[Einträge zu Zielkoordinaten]

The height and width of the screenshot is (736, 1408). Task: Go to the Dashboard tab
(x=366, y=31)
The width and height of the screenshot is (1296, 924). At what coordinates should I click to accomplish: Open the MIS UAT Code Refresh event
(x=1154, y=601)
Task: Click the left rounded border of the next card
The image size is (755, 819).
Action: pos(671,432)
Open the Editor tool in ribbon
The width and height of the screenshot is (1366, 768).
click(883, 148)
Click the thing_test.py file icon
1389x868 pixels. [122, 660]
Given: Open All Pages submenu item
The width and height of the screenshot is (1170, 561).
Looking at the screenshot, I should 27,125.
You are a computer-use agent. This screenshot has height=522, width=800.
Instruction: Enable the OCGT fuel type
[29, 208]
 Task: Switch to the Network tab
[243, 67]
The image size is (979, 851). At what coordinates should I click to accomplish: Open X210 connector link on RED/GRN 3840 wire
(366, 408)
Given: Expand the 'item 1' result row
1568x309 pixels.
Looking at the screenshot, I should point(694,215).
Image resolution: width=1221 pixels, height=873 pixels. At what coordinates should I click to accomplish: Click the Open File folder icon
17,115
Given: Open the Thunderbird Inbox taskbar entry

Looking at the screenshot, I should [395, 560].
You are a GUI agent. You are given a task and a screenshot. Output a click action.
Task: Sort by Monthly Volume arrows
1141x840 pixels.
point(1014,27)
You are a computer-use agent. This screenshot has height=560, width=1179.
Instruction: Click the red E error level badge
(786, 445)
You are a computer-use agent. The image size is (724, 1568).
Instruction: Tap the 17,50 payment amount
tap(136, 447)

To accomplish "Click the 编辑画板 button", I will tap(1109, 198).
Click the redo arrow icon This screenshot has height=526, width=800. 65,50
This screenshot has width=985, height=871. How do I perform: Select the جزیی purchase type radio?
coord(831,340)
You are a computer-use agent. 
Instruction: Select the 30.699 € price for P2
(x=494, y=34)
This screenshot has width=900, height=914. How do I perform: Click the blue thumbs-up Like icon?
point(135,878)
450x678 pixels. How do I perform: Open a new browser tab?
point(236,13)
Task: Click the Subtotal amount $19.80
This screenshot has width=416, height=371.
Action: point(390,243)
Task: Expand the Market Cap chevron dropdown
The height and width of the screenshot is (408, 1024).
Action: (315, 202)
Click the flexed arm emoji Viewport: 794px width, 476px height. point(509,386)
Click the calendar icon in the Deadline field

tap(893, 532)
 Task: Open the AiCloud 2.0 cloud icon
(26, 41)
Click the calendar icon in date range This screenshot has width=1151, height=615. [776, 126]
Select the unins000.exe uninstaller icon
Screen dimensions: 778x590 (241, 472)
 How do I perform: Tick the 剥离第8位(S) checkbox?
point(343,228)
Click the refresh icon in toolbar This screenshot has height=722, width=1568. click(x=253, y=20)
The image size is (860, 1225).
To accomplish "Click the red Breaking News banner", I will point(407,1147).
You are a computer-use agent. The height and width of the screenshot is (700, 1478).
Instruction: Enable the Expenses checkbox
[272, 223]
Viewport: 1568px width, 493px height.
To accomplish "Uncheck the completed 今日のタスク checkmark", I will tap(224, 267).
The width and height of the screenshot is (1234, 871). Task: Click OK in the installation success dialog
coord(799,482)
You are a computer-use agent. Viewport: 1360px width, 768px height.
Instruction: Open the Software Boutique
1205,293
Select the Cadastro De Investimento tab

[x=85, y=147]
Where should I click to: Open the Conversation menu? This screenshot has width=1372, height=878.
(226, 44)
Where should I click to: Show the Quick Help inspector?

◆ ZU ERLEDIGENDE AUFGABE ◆
Suchen Sie jede Zeile, die die Zeichenfolge "what" enthält, und schreiben Sie diese Zeilen unverändert ab. Dabei kommt es auf Groß- und Kleinschreibung an.

◆ LÖSUNG ◆
The width and height of the screenshot is (1296, 924). At what coordinates should I click to accomplish: Open the MIS UAT Code Refresh event
The image size is (979, 851). At what coordinates should I click to accomplish: Open X210 connector link on RED/GRN 3840 wire
Image resolution: width=1221 pixels, height=873 pixels. At what coordinates should I click to accomplish: Click the Open File folder icon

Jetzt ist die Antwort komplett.